■ **EXERCISE PROMPT**: According to the passage on financial health, what single ratio measures true financial health?

If you want to know how someone is doing financially, the first thing most people look at is their bank balance or their net worth. We are conditioned to believe that a high net worth equals financial success. But over the years, I have realised that this number is almost entirely meaningless when it comes to measuring true financial health.
I know people who are incredibly successful on paper. They have a net worth in the millions, beautiful houses, and amazing cars. They are at the top of their game professionally. But they are also slaves to their success. They are locked into a rhythm with such high monthly costs that they cannot afford to stop working. If they miss a couple of payments on the house or the cars, their entire world—their image, their ego, their social standing—will collapse.
On the other extreme, I know people in the poorer parts of Bolivia who have absolutely no financial security. They work for the day. If they earn enough by 11:00 AM, they stop working and go home. They have no savings, no plan, and no future security. But they are relaxed. They enjoy the moment, living day to day without the crushing weight of financial stress.
Neither of these extremes represents true financial freedom. The high-net-worth individual is trapped by their expenses, and the day labourer is trapped by their lack of capital. True financial health lies somewhere else entirely. It is not measured by how much money you have. It is measured by a single ratio: your passive income versus your monthly expenses.

■ **Data items**:
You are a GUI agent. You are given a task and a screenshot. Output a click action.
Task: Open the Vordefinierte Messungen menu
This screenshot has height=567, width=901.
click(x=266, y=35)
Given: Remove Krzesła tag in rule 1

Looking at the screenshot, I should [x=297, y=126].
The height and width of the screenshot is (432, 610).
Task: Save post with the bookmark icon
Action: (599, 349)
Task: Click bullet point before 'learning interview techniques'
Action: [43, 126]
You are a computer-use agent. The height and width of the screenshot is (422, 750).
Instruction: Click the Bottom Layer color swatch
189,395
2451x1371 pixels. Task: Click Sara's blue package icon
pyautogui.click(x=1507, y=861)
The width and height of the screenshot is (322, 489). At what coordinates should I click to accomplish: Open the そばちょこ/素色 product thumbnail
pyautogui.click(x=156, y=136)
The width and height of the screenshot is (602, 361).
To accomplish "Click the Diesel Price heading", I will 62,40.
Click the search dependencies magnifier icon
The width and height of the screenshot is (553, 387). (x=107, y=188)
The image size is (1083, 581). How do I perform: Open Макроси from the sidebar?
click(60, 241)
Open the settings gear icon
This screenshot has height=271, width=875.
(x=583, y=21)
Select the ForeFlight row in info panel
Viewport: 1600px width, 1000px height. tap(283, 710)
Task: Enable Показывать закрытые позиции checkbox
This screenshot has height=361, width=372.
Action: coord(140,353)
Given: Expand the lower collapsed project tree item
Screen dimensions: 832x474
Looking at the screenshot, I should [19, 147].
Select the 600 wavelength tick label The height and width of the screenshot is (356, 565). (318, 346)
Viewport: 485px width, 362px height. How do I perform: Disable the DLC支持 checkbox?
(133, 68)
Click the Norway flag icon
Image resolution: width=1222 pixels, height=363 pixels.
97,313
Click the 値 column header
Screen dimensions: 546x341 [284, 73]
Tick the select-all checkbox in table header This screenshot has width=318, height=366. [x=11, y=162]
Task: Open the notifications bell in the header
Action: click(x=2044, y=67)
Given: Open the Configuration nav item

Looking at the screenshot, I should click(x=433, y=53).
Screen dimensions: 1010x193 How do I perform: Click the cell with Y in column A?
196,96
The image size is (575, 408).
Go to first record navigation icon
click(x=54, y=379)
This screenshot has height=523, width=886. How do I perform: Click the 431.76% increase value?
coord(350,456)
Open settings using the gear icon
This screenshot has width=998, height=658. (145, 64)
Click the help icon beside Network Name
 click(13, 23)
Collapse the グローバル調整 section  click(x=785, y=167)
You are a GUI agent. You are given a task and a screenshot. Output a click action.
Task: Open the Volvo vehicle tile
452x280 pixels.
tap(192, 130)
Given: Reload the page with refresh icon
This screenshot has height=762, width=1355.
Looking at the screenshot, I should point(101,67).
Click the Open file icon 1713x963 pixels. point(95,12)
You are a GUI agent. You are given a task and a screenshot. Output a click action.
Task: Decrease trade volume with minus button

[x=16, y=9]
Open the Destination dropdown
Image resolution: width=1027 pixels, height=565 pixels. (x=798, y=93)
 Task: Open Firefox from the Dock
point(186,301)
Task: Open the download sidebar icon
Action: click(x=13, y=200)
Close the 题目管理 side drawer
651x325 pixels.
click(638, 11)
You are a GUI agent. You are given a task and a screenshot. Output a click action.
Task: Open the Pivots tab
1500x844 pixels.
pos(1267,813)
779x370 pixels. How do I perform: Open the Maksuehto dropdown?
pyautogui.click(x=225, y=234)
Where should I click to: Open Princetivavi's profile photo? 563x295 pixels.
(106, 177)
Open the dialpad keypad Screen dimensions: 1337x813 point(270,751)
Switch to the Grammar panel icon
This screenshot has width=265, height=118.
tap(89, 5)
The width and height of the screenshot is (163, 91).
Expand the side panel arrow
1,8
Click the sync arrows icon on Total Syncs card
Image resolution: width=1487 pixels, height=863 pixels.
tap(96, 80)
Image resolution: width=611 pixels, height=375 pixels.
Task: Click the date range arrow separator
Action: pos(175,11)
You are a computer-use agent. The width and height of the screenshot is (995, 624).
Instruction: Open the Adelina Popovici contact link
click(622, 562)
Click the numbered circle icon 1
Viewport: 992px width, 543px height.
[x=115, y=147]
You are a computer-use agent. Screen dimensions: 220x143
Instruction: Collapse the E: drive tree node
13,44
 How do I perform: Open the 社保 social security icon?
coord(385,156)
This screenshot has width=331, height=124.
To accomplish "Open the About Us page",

■ **EXERCISE ANSWER**: Your passive income versus your monthly expenses.